Ansprüche aus einem Schutzgesetz (z. B. aufgrund der Nichtrauchergesetze des Bundes und der Länder) kämen nicht in Betracht, denn diese Schutzgesetze regelten lediglich das Verbot des Rauchens in den dort genannten vollständig umschlossenen Räumen (Hotels, Gaststätten etc.).
• Nachbarliches Gemeinschaftsverhältnis: Denkbar seien Ansprüche aus dem nachbarrechtlichen Gemeinschaftsverhältnis. Treu und Glauben (§ 242 BGB) könne die Ausübung gewisser, sich aus dem Eigentum ergebender Rechte eines Grundstückseigentümers aber unzulässig machen. Jedoch nur in Ausnahmefällen. Allerdings habe der Bundesgerichtshof die Gewährung von Ansprüchen aus dem nachbarlichen Gemeinschaftsverhältnis zwischen Mietern untereinander abgelehnt.

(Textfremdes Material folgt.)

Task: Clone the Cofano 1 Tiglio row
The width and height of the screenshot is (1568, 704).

Aber selbst wenn man grundsätzlich Ansprüche aus dem nachbarlichen Gemeinschaftsverhältnis auch Mietern und nicht nur Grundstückseigentümern zugestehe, stehe den Klägern hier ein solcher Anspruch nicht zu. Im Verhältnis zwischen Vermieter und rauchendem Mieter sei das Rauchen vom vertragsgemäßen Mietgebrauch gedeckt. Im Verhältnis zwischen Mieter und dem nichtrauchenden Mietnachbarn des Rauchers sei streitig, ob ein Mangel der Wohnung des Nichtrauchers vorliege, wenn Rauch bei geöffnetem Fenster oder geöffneter Balkontür eindringe.
In den bisher von der Rechtsprechung behandelten Fällen der vorliegenden Konstellation (Mieter gegen Mieter) sei jeweils kein Unterlassungsanspruch zugestanden worden.

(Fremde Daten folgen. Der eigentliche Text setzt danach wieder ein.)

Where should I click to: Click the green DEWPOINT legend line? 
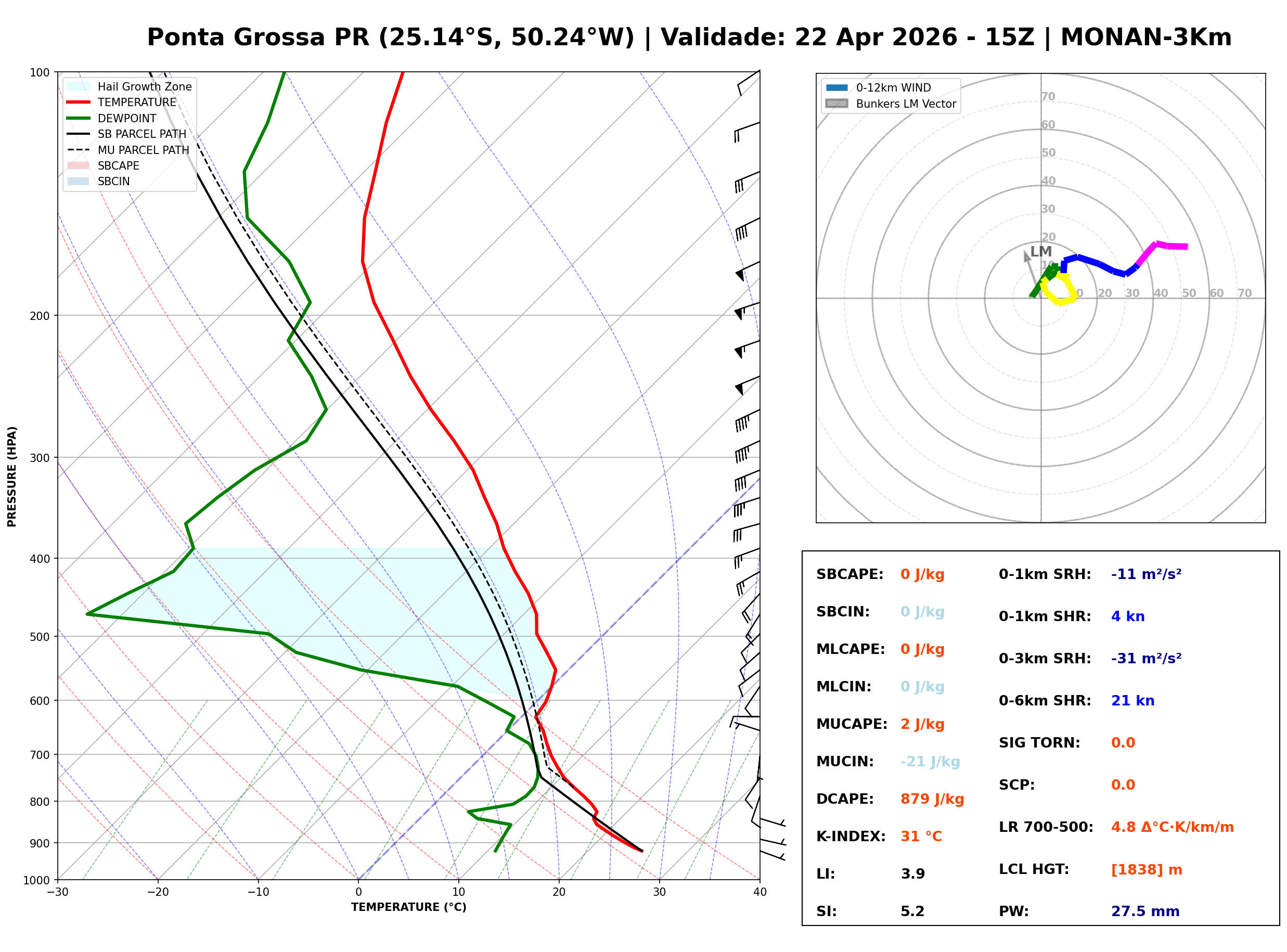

Dass sich im vorliegenden Fall die Kläger als „strikte Nichtraucher" durch den Tabakrauch belästigt fühlen, sei nachvollziehbar. Würde man aber dem rauchenden Mitmieter das Rauchen untersagen, kollidiere das mit dem grundgesetzlich geschützten allgemeinen Persönlichkeitsrecht und der Freiheit auf private Lebensführung.
Ein Anspruch auf Geschlossenhalten des Badezimmerfensters bestehe schon deshalb nicht, weil nicht bewiesen sei, dass die Beklagten abends oder nachts im Badezimmer rauchten und der Rauch anschließend in das geöffnete Fenster der klägerischen Schlafzimmer ziehe.
Ebenso habe von Anfang an kein Anspruch auf Leerung von Aschenbechern bestanden. Rauch gehe von gefüllten Aschenbechern nicht aus. Die Geruchsintensität sei auch geringer als beim Rauchen selbst.
Das Landgericht hat allerdings Revision wegen grundsätzlicher Bedeutung zugelassen, weil die Belange des Nichtraucherschutzes vor Beeinträchtigungen durch Passivrauchen mit dem Grundrecht auf private Lebensführung immer wieder kollidieren können.